__Data__
-------------------------

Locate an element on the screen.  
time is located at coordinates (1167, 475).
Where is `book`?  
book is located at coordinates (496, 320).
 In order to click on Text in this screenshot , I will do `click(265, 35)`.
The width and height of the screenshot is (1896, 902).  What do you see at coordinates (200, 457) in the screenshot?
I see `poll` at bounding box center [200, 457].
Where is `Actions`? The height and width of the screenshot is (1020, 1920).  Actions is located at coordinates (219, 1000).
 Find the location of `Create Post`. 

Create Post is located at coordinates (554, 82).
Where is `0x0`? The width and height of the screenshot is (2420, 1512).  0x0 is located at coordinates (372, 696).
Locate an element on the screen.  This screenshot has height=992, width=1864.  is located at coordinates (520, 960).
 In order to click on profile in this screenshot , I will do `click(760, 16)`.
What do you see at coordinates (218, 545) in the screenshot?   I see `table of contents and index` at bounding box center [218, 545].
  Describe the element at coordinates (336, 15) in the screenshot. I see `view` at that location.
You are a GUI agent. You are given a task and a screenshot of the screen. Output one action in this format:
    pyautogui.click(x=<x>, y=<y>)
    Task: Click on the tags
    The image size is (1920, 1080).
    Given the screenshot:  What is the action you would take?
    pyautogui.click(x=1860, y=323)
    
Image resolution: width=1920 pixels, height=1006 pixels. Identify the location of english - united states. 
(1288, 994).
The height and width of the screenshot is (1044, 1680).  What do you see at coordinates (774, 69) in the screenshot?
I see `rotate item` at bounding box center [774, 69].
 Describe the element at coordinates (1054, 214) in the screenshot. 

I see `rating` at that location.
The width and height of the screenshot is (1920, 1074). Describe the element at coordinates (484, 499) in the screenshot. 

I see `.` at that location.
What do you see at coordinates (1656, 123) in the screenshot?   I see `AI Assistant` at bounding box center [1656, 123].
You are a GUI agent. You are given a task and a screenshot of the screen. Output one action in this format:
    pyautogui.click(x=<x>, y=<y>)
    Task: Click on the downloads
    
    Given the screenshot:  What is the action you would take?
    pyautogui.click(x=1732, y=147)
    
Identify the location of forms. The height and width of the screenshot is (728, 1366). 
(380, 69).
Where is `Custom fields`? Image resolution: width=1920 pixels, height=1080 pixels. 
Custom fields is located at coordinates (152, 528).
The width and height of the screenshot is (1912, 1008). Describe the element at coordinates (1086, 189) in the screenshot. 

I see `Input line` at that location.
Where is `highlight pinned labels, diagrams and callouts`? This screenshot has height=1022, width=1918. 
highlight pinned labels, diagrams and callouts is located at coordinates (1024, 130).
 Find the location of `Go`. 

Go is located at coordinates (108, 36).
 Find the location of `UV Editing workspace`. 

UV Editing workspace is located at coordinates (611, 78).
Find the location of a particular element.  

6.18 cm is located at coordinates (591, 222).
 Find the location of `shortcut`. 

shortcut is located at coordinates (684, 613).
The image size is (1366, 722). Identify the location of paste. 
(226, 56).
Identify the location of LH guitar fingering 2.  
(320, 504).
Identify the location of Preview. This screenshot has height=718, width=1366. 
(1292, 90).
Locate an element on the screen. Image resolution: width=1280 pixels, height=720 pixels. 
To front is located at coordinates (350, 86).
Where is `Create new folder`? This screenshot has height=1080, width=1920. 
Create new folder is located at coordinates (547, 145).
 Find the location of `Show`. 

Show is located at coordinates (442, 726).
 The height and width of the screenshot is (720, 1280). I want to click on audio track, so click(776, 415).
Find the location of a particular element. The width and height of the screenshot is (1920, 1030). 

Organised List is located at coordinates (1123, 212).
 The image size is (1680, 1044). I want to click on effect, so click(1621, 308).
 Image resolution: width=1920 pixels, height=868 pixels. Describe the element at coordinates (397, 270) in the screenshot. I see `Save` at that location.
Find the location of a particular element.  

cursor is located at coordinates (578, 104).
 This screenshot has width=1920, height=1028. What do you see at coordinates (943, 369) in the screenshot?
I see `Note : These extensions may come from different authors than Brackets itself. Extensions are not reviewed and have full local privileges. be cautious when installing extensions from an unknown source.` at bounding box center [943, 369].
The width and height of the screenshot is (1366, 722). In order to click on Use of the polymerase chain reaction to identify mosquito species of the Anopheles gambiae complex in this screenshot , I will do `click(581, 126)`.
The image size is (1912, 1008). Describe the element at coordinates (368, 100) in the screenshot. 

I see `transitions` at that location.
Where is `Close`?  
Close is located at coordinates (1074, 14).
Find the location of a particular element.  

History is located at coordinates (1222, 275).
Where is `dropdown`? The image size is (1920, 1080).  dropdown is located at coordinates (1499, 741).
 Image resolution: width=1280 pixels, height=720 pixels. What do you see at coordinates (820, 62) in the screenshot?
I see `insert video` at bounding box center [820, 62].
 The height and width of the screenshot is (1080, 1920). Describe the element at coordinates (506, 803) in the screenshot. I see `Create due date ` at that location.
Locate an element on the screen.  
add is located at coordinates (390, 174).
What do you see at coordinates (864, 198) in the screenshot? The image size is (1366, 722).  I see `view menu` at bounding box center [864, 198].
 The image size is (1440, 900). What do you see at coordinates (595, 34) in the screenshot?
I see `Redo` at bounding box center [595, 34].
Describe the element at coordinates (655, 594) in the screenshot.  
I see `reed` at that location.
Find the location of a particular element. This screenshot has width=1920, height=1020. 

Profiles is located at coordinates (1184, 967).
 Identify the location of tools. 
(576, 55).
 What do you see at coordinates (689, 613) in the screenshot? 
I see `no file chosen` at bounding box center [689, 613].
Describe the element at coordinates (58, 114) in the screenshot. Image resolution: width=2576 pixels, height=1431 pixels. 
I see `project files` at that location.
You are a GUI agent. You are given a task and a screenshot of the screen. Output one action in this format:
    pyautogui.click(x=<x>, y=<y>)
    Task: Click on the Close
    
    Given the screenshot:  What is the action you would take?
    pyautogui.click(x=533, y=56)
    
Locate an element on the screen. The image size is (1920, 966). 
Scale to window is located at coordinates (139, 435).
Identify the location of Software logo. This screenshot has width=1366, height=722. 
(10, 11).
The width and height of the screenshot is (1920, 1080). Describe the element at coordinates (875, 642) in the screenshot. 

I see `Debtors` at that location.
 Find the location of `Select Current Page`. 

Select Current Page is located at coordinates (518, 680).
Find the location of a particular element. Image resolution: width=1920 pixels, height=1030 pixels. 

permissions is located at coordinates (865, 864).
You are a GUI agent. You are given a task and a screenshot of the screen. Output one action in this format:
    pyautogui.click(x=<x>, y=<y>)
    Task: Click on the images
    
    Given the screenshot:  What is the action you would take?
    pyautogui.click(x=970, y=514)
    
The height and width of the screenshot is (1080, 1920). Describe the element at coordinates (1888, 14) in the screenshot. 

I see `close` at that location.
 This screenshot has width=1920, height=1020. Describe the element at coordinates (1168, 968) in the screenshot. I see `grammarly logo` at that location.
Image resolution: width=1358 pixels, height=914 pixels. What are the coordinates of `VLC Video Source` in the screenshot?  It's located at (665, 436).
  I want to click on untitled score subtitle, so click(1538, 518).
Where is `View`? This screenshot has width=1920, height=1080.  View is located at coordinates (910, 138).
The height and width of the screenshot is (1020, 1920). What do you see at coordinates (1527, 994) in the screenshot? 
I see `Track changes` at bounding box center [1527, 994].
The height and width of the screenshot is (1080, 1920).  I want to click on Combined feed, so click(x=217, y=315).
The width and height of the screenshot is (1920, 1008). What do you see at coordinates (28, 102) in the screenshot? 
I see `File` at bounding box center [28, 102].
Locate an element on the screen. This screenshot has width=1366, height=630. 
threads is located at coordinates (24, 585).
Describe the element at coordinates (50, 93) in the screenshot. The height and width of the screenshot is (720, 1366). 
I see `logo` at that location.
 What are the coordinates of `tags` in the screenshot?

-------------------------

__What to do__
Copy out every one of the lines above word for word, without changing anything.

__Answer to the task__
Locate an element on the screen.  
time is located at coordinates (1167, 475).
Where is `book`?  
book is located at coordinates (496, 320).
 In order to click on Text in this screenshot , I will do `click(265, 35)`.
The width and height of the screenshot is (1896, 902).  What do you see at coordinates (200, 457) in the screenshot?
I see `poll` at bounding box center [200, 457].
Where is `Actions`? The height and width of the screenshot is (1020, 1920).  Actions is located at coordinates (219, 1000).
 Find the location of `Create Post`. 

Create Post is located at coordinates (554, 82).
Where is `0x0`? The width and height of the screenshot is (2420, 1512).  0x0 is located at coordinates (372, 696).
Locate an element on the screen.  This screenshot has height=992, width=1864.  is located at coordinates (520, 960).
 In order to click on profile in this screenshot , I will do `click(760, 16)`.
What do you see at coordinates (218, 545) in the screenshot?   I see `table of contents and index` at bounding box center [218, 545].
  Describe the element at coordinates (336, 15) in the screenshot. I see `view` at that location.
You are a GUI agent. You are given a task and a screenshot of the screen. Output one action in this format:
    pyautogui.click(x=<x>, y=<y>)
    Task: Click on the tags
    The image size is (1920, 1080).
    Given the screenshot:  What is the action you would take?
    pyautogui.click(x=1860, y=323)
    
Image resolution: width=1920 pixels, height=1006 pixels. Identify the location of english - united states. 
(1288, 994).
The height and width of the screenshot is (1044, 1680).  What do you see at coordinates (774, 69) in the screenshot?
I see `rotate item` at bounding box center [774, 69].
 Describe the element at coordinates (1054, 214) in the screenshot. 

I see `rating` at that location.
The width and height of the screenshot is (1920, 1074). Describe the element at coordinates (484, 499) in the screenshot. 

I see `.` at that location.
What do you see at coordinates (1656, 123) in the screenshot?   I see `AI Assistant` at bounding box center [1656, 123].
You are a GUI agent. You are given a task and a screenshot of the screen. Output one action in this format:
    pyautogui.click(x=<x>, y=<y>)
    Task: Click on the downloads
    
    Given the screenshot:  What is the action you would take?
    pyautogui.click(x=1732, y=147)
    
Identify the location of forms. The height and width of the screenshot is (728, 1366). 
(380, 69).
Where is `Custom fields`? Image resolution: width=1920 pixels, height=1080 pixels. 
Custom fields is located at coordinates (152, 528).
The width and height of the screenshot is (1912, 1008). Describe the element at coordinates (1086, 189) in the screenshot. 

I see `Input line` at that location.
Where is `highlight pinned labels, diagrams and callouts`? This screenshot has height=1022, width=1918. 
highlight pinned labels, diagrams and callouts is located at coordinates (1024, 130).
 Find the location of `Go`. 

Go is located at coordinates (108, 36).
 Find the location of `UV Editing workspace`. 

UV Editing workspace is located at coordinates (611, 78).
Find the location of a particular element.  

6.18 cm is located at coordinates (591, 222).
 Find the location of `shortcut`. 

shortcut is located at coordinates (684, 613).
The image size is (1366, 722). Identify the location of paste. 
(226, 56).
Identify the location of LH guitar fingering 2.  
(320, 504).
Identify the location of Preview. This screenshot has height=718, width=1366. 
(1292, 90).
Locate an element on the screen. Image resolution: width=1280 pixels, height=720 pixels. 
To front is located at coordinates (350, 86).
Where is `Create new folder`? This screenshot has height=1080, width=1920. 
Create new folder is located at coordinates (547, 145).
 Find the location of `Show`. 

Show is located at coordinates (442, 726).
 The height and width of the screenshot is (720, 1280). I want to click on audio track, so click(776, 415).
Find the location of a particular element. The width and height of the screenshot is (1920, 1030). 

Organised List is located at coordinates (1123, 212).
 The image size is (1680, 1044). I want to click on effect, so click(1621, 308).
 Image resolution: width=1920 pixels, height=868 pixels. Describe the element at coordinates (397, 270) in the screenshot. I see `Save` at that location.
Find the location of a particular element.  

cursor is located at coordinates (578, 104).
 This screenshot has width=1920, height=1028. What do you see at coordinates (943, 369) in the screenshot?
I see `Note : These extensions may come from different authors than Brackets itself. Extensions are not reviewed and have full local privileges. be cautious when installing extensions from an unknown source.` at bounding box center [943, 369].
The width and height of the screenshot is (1366, 722). In order to click on Use of the polymerase chain reaction to identify mosquito species of the Anopheles gambiae complex in this screenshot , I will do `click(581, 126)`.
The image size is (1912, 1008). Describe the element at coordinates (368, 100) in the screenshot. 

I see `transitions` at that location.
Where is `Close`?  
Close is located at coordinates (1074, 14).
Find the location of a particular element.  

History is located at coordinates (1222, 275).
Where is `dropdown`? The image size is (1920, 1080).  dropdown is located at coordinates (1499, 741).
 Image resolution: width=1280 pixels, height=720 pixels. What do you see at coordinates (820, 62) in the screenshot?
I see `insert video` at bounding box center [820, 62].
 The height and width of the screenshot is (1080, 1920). Describe the element at coordinates (506, 803) in the screenshot. I see `Create due date ` at that location.
Locate an element on the screen.  
add is located at coordinates (390, 174).
What do you see at coordinates (864, 198) in the screenshot? The image size is (1366, 722).  I see `view menu` at bounding box center [864, 198].
 The image size is (1440, 900). What do you see at coordinates (595, 34) in the screenshot?
I see `Redo` at bounding box center [595, 34].
Describe the element at coordinates (655, 594) in the screenshot.  
I see `reed` at that location.
Find the location of a particular element. This screenshot has width=1920, height=1020. 

Profiles is located at coordinates (1184, 967).
 Identify the location of tools. 
(576, 55).
 What do you see at coordinates (689, 613) in the screenshot? 
I see `no file chosen` at bounding box center [689, 613].
Describe the element at coordinates (58, 114) in the screenshot. Image resolution: width=2576 pixels, height=1431 pixels. 
I see `project files` at that location.
You are a GUI agent. You are given a task and a screenshot of the screen. Output one action in this format:
    pyautogui.click(x=<x>, y=<y>)
    Task: Click on the Close
    
    Given the screenshot:  What is the action you would take?
    pyautogui.click(x=533, y=56)
    
Locate an element on the screen. The image size is (1920, 966). 
Scale to window is located at coordinates (139, 435).
Identify the location of Software logo. This screenshot has width=1366, height=722. 
(10, 11).
The width and height of the screenshot is (1920, 1080). Describe the element at coordinates (875, 642) in the screenshot. 

I see `Debtors` at that location.
 Find the location of `Select Current Page`. 

Select Current Page is located at coordinates (518, 680).
Find the location of a particular element. Image resolution: width=1920 pixels, height=1030 pixels. 

permissions is located at coordinates (865, 864).
You are a GUI agent. You are given a task and a screenshot of the screen. Output one action in this format:
    pyautogui.click(x=<x>, y=<y>)
    Task: Click on the images
    
    Given the screenshot:  What is the action you would take?
    pyautogui.click(x=970, y=514)
    
The height and width of the screenshot is (1080, 1920). Describe the element at coordinates (1888, 14) in the screenshot. 

I see `close` at that location.
 This screenshot has width=1920, height=1020. Describe the element at coordinates (1168, 968) in the screenshot. I see `grammarly logo` at that location.
Image resolution: width=1358 pixels, height=914 pixels. What are the coordinates of `VLC Video Source` in the screenshot?  It's located at (665, 436).
  I want to click on untitled score subtitle, so click(1538, 518).
Where is `View`? This screenshot has width=1920, height=1080.  View is located at coordinates (910, 138).
The height and width of the screenshot is (1020, 1920). What do you see at coordinates (1527, 994) in the screenshot? 
I see `Track changes` at bounding box center [1527, 994].
The height and width of the screenshot is (1080, 1920).  I want to click on Combined feed, so click(x=217, y=315).
The width and height of the screenshot is (1920, 1008). What do you see at coordinates (28, 102) in the screenshot? 
I see `File` at bounding box center [28, 102].
Locate an element on the screen. This screenshot has width=1366, height=630. 
threads is located at coordinates (24, 585).
Describe the element at coordinates (50, 93) in the screenshot. The height and width of the screenshot is (720, 1366). 
I see `logo` at that location.
 What are the coordinates of `tags` in the screenshot?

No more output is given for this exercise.